I begin here because the works that make up Baulos’ Yellow installation use these two opposing poles as starting points. In his “creepy crawly” piece, for example, we see what appears to be a pair of lungs comprised almost entirely of sinister, insidious elements which in many ways recall Baulos’ late father’s struggle with lung cancer. We see how what starts as a child’s toy transforms into a more subtle and complex element of an extremely intimate work. Here, amoeba, squid and other tentacled animals and insects congest space, physically occupying space in precisely the same way that cancers occupy bodies. Particularly startling here is Baulos’ transformation of materials, for while these creatures are most commonly made of “goo”, the alteration from a soft, sticky substance to the brittleness of ceramics suggests the ways in which disease metaphorically calcifies and chokes the body. The candles, which flicker softly, suggest both breath and the finite nature of terminal illness – they both cast light, which signifies hope, and burn out, signifying loss.
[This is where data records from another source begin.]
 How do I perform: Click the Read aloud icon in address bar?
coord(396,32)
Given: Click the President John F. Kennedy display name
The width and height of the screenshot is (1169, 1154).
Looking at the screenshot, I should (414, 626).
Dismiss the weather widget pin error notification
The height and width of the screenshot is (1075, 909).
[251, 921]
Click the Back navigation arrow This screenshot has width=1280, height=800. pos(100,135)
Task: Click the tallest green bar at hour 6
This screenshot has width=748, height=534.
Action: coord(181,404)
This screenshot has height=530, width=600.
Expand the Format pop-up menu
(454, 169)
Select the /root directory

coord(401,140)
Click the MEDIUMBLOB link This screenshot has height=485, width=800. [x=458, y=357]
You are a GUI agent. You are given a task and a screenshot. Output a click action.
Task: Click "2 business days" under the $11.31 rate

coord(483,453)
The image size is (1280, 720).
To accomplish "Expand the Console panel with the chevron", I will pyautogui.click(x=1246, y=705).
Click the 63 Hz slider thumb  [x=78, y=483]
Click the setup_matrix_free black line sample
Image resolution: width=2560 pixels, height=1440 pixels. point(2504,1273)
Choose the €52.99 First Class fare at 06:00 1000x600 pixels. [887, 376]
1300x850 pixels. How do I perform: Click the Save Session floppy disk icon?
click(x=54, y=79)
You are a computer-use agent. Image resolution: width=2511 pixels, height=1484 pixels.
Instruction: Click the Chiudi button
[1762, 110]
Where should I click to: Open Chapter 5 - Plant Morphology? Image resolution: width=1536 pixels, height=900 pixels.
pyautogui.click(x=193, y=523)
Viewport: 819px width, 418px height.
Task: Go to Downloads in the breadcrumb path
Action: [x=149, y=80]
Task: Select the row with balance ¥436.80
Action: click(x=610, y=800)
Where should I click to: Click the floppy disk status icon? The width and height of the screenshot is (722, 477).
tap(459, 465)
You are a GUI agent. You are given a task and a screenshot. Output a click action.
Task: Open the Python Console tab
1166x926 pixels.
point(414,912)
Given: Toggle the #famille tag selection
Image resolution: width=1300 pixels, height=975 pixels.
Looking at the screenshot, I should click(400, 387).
One might consider here the roles candles play in traditional mourning practices across many western and non-western cultures.
These works contain further, subtler, references to mortality. In many of the smaller collages, for example, we find references to birds. Baulos spoke of a dream in which his late grandmother appeared as a blackbird. He mentioned that she had often called him a “tufted titmouse”. In the collages, we see birds that we commonly associate with death and demise, in particular the raven. One might think here of Edgar Allen Poe’s poem of the same name, a bleak lament for lost love.
Baulos’ large-scale collages map the body and in many ways stand as signposts marking its decay. Using familiar imagery from medical textbooks (and one might recall here the well-known Encyclopedia Britannica overlays), Baulos presents male and female bodies in various stages of unbecoming. Perhaps the more correct medical term would be flayed, and one could think here of the new “artistic” bodies we find in the Mutter Museum. Baulos’ bodies are coupled with imagery of poisonous plants – we find amanita, for instance – which signifies the uneasy relationship between natural beauty and danger. We might term this doubling the sublime, for it stands as something that is both enticing and repulsive in precisely the same moment. What is most difficult about Baulos’ works, and in many ways what makes them the most personal, is their subtlety. Baulos couches the sorrow and sadness of loss in the cloak of artistic beauty. Or, as the philosopher Immanuel Kant reminds us, “The sublime moves, the beautiful charms.”
And then, there is yellow. From the shimmery gold surfaces of the works to the pale yellow flickering of Baulos’ tea lights, we see an unusual combination of sickly pallor and subtle beauty. It is as if he invites us to understand that yellow is both a color and a mood, a feeling, or, in his case, an aide memoire. In T. S. Eliot’s The Love Song of J. Alfred Prufrock, it is the yellow of melancholy, of memory, and of loss that rubs its back along the windowpane, trying to get in. In Doug Baulos’ works it is a sense of loss we try without success to keep at bay.